** PROVIDED DATA follows **
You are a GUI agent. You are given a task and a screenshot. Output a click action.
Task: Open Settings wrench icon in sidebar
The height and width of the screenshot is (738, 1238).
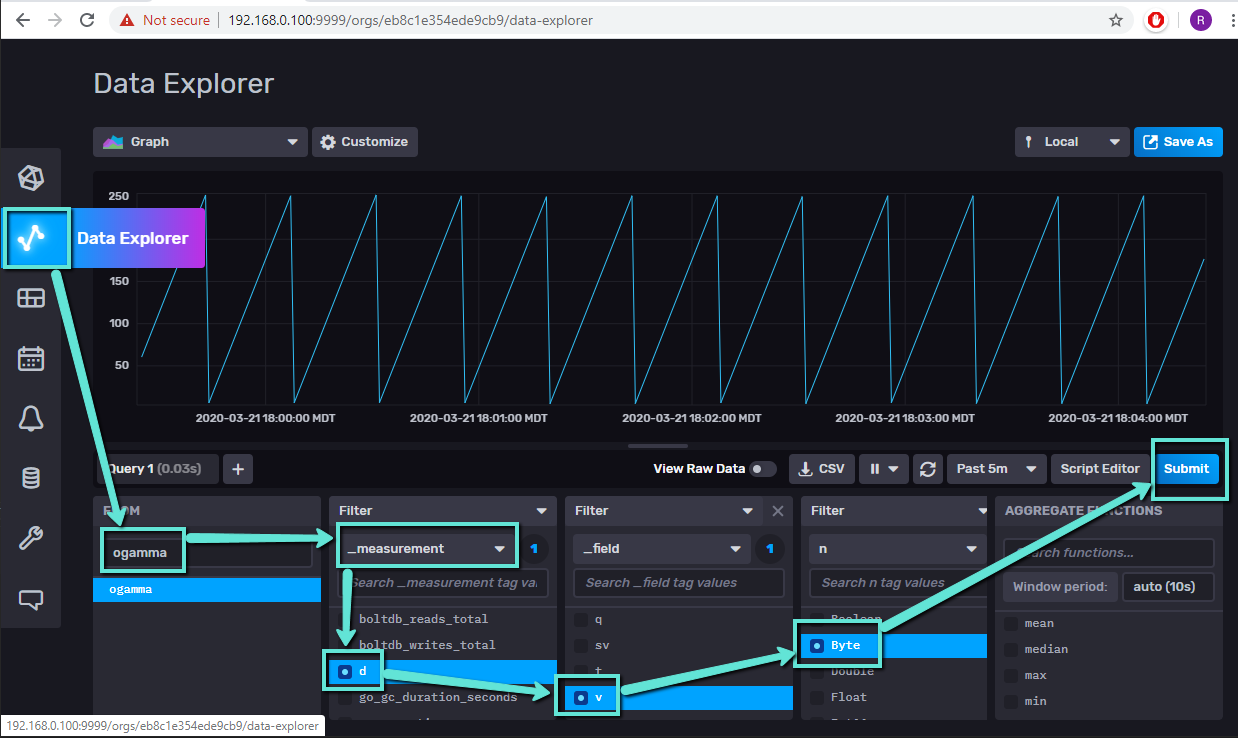click(31, 539)
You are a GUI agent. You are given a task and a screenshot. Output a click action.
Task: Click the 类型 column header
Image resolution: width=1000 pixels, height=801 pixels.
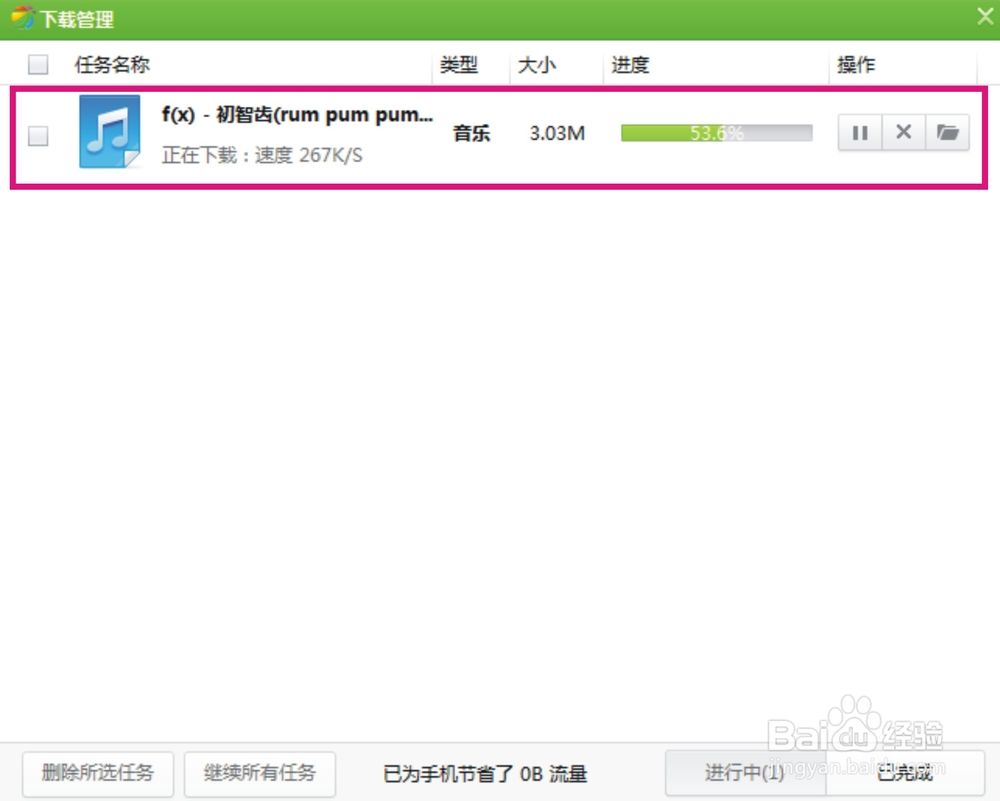point(459,64)
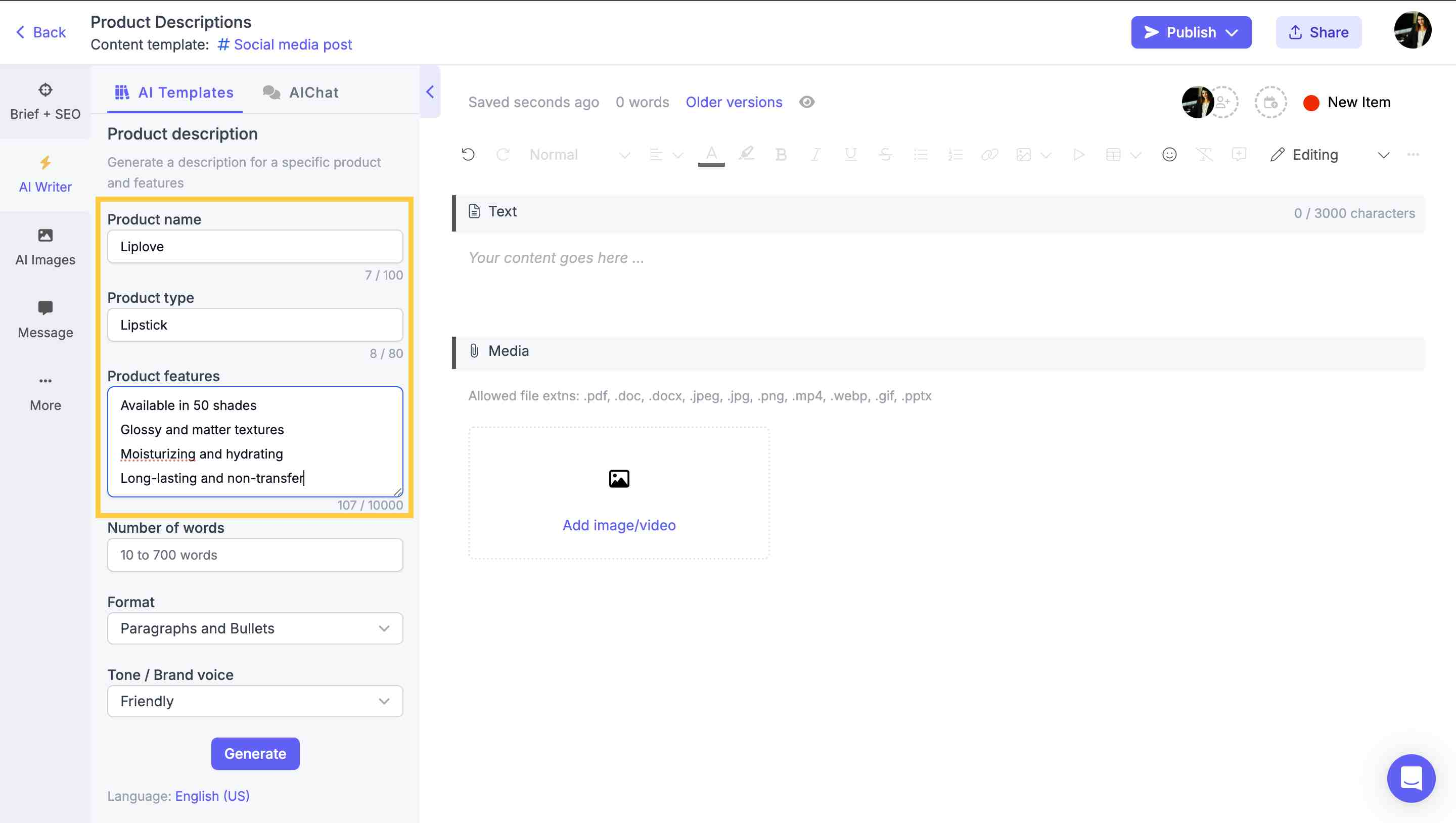The image size is (1456, 823).
Task: Click the Add image/video upload area
Action: click(x=618, y=490)
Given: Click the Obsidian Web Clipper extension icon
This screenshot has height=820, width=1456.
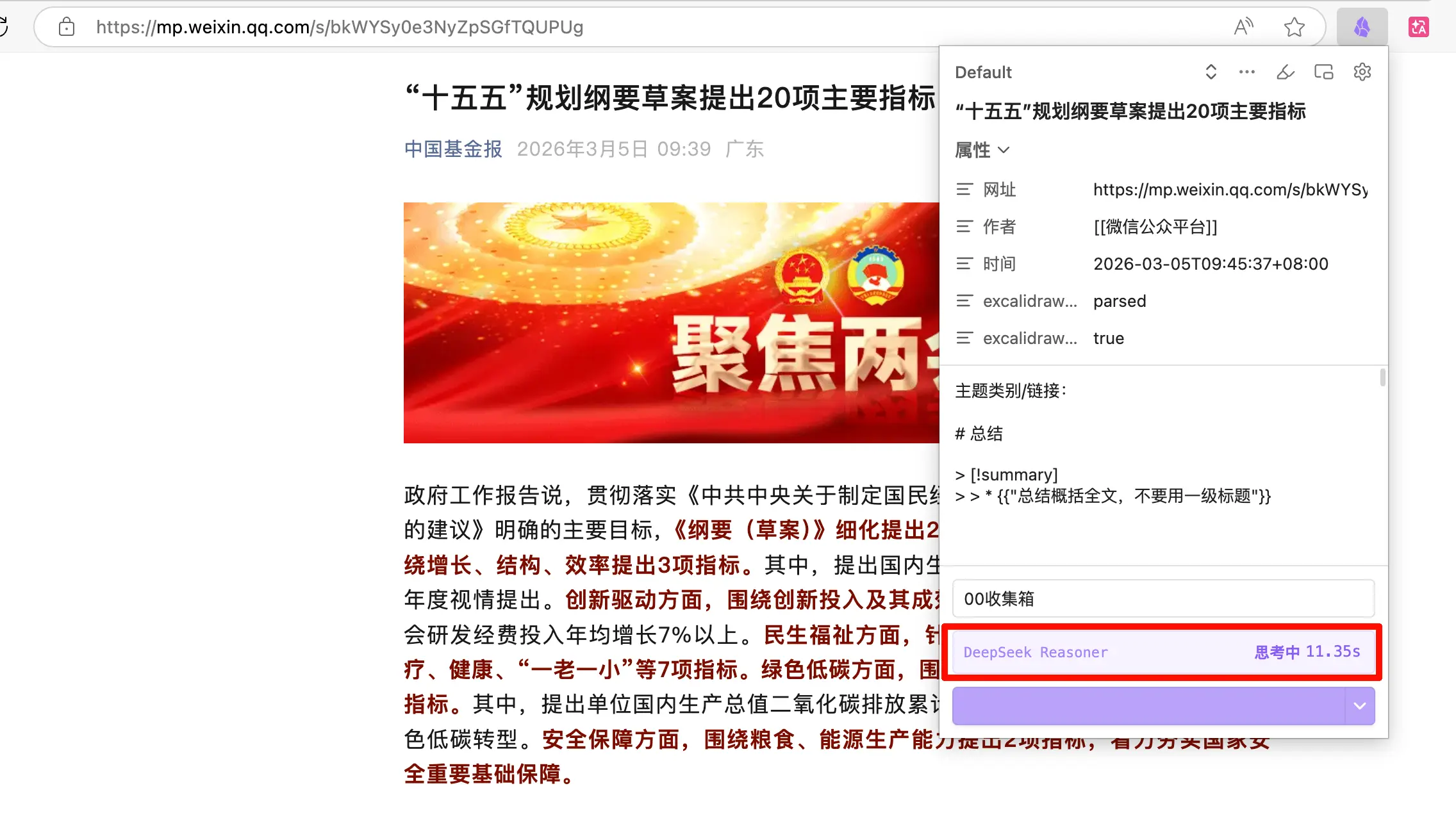Looking at the screenshot, I should [1362, 27].

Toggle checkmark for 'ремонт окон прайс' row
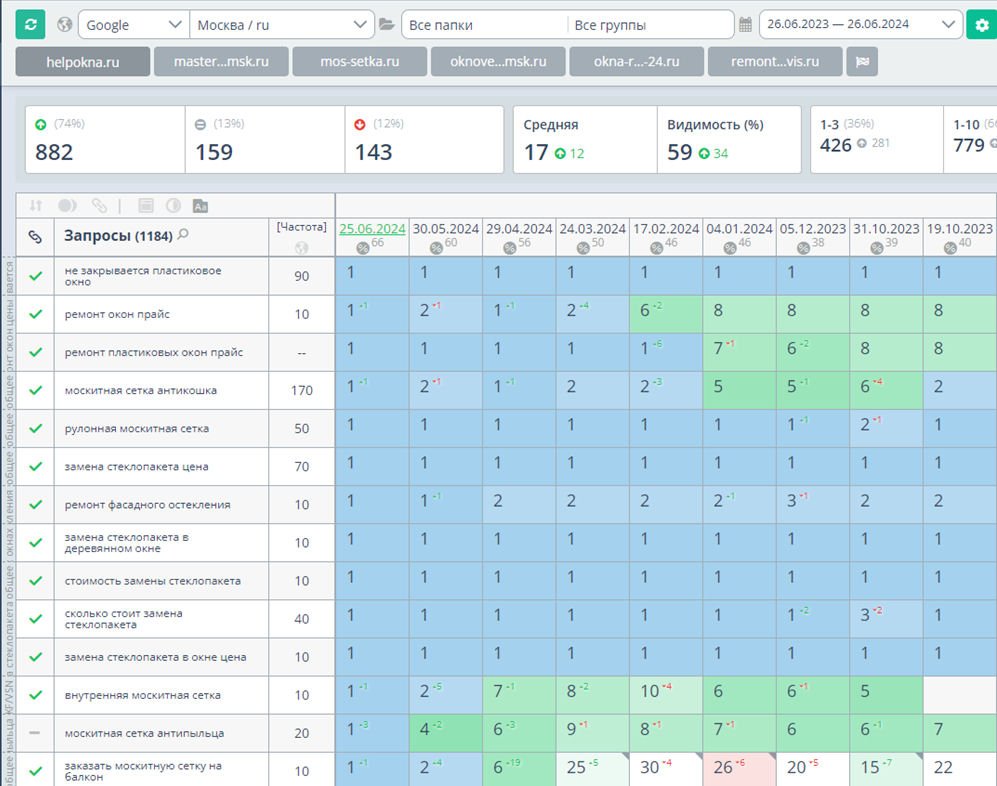(35, 314)
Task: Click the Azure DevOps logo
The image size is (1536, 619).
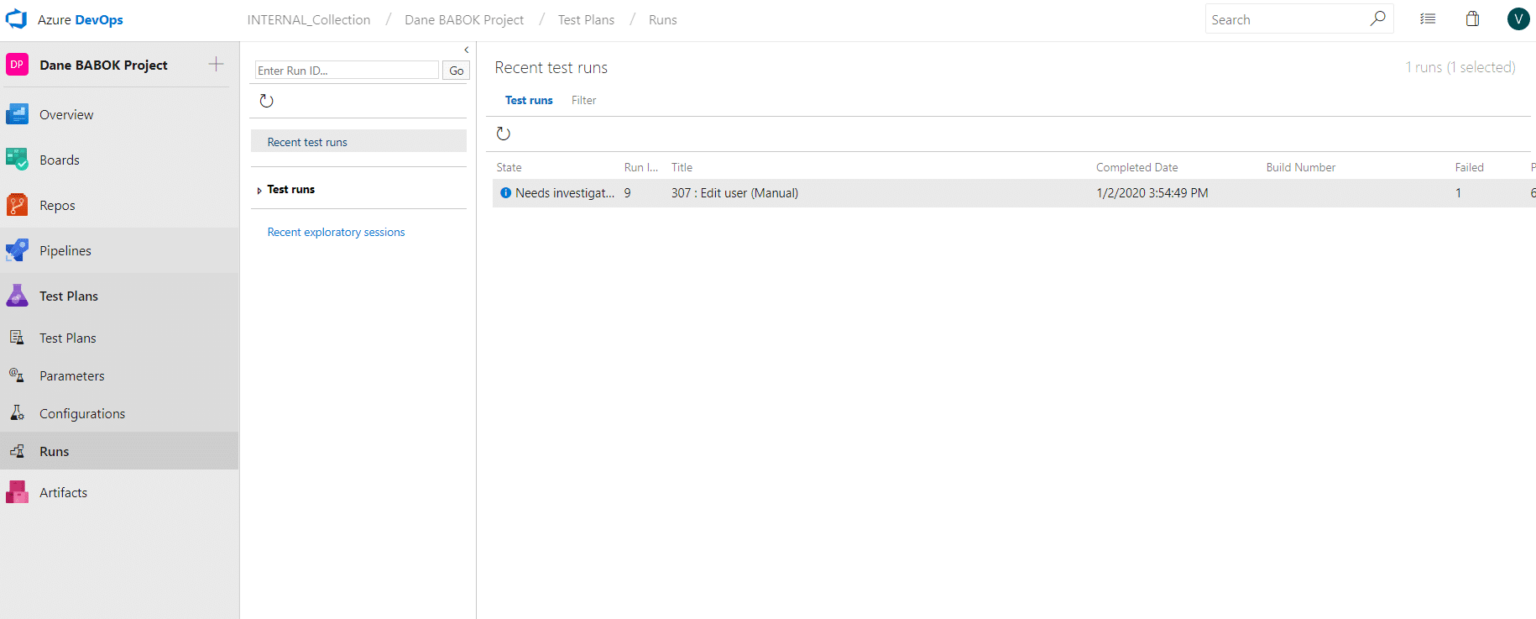Action: [x=17, y=18]
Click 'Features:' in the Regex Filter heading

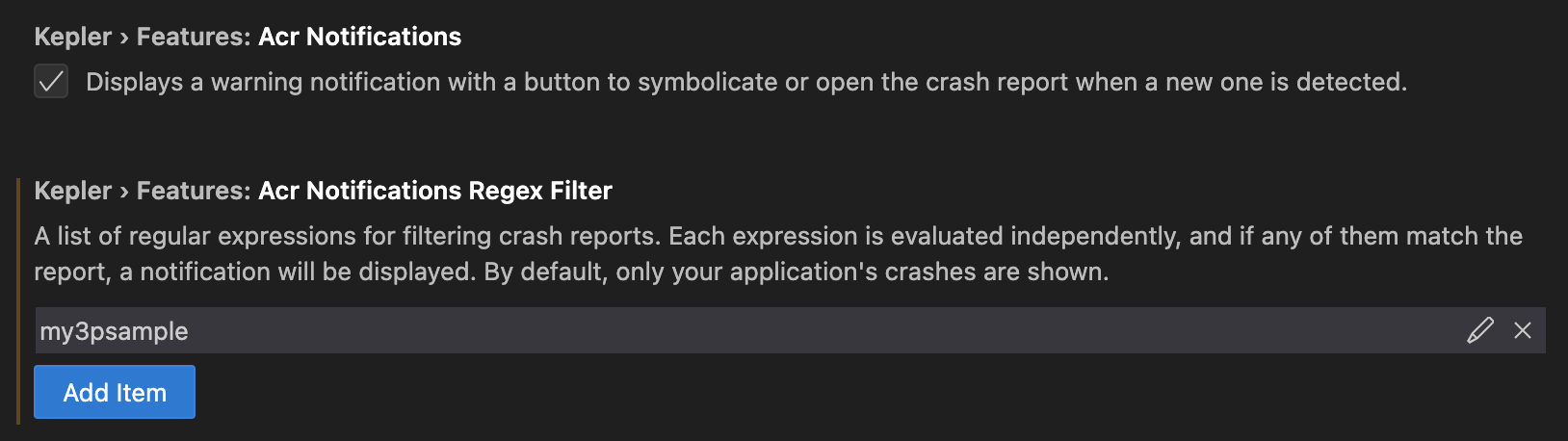(194, 191)
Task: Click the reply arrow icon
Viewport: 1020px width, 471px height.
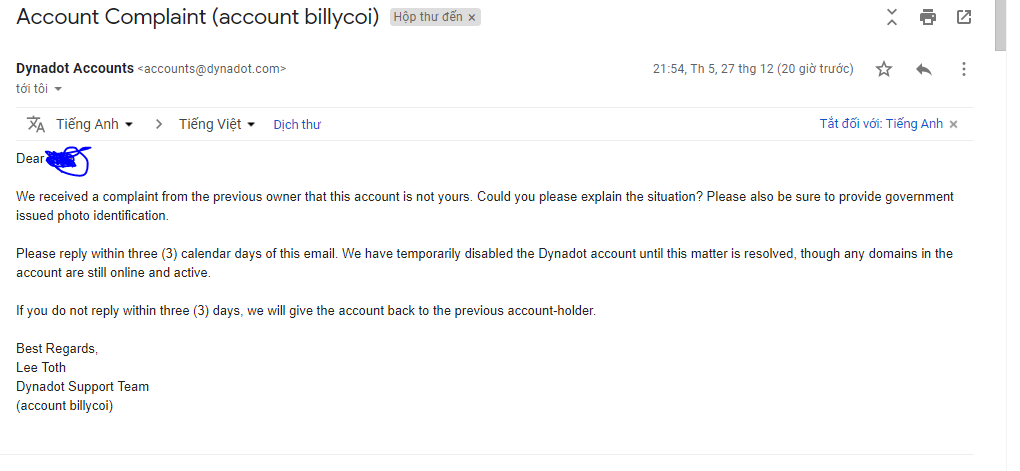Action: point(924,69)
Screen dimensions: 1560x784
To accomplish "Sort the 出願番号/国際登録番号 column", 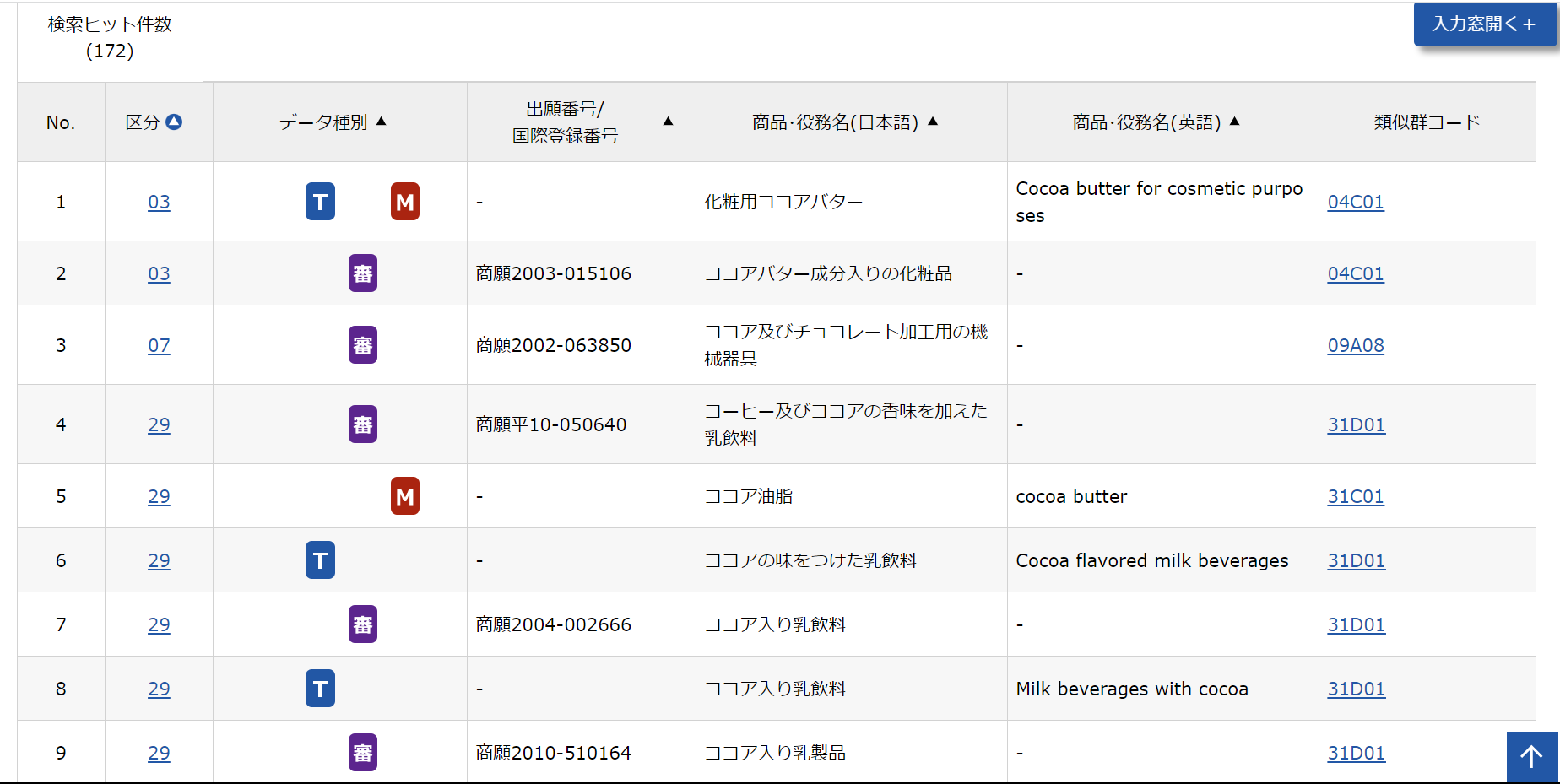I will (669, 122).
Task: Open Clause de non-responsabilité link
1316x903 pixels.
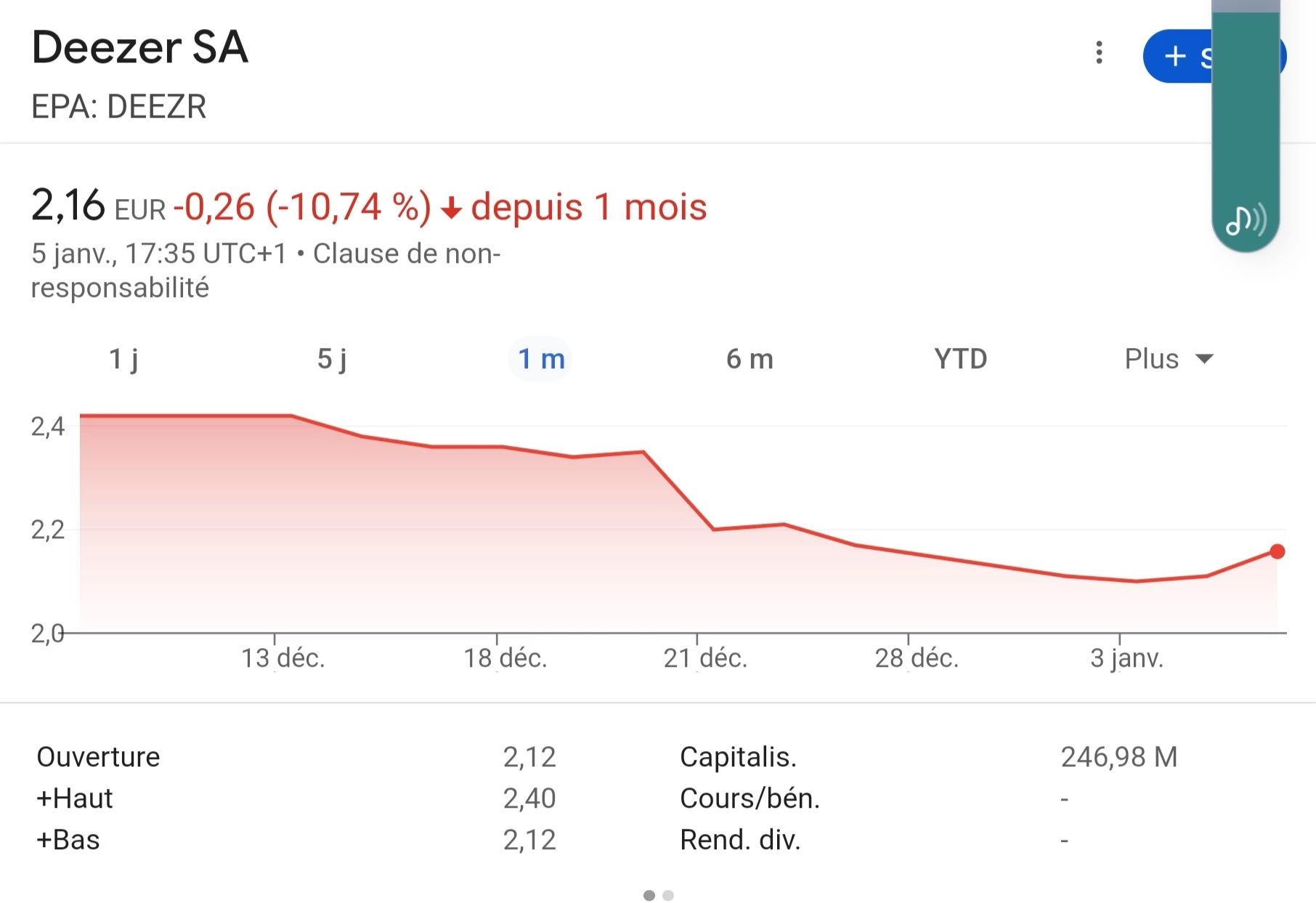Action: pyautogui.click(x=266, y=270)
** End of PROVIDED DATA **
▸ **EXERCISE REQUIREMENTS**: Within the data above, repeat exactly the lines from the one bearing "Task: Open Settings wrench icon in sidebar" through the one bearing "Given: Click the". Include no pictures and nothing else.

▸ **ANSWER SECTION**:
Task: Open Settings wrench icon in sidebar
The height and width of the screenshot is (738, 1238).
click(31, 539)
You are a GUI agent. You are given a task and a screenshot. Output a click action.
Task: Click the 类型 column header
Image resolution: width=1000 pixels, height=801 pixels.
point(459,64)
The image size is (1456, 823).
Task: Click the Add image/video upload area
Action: click(x=618, y=490)
Given: Click the Obsidian Web Clipper extension icon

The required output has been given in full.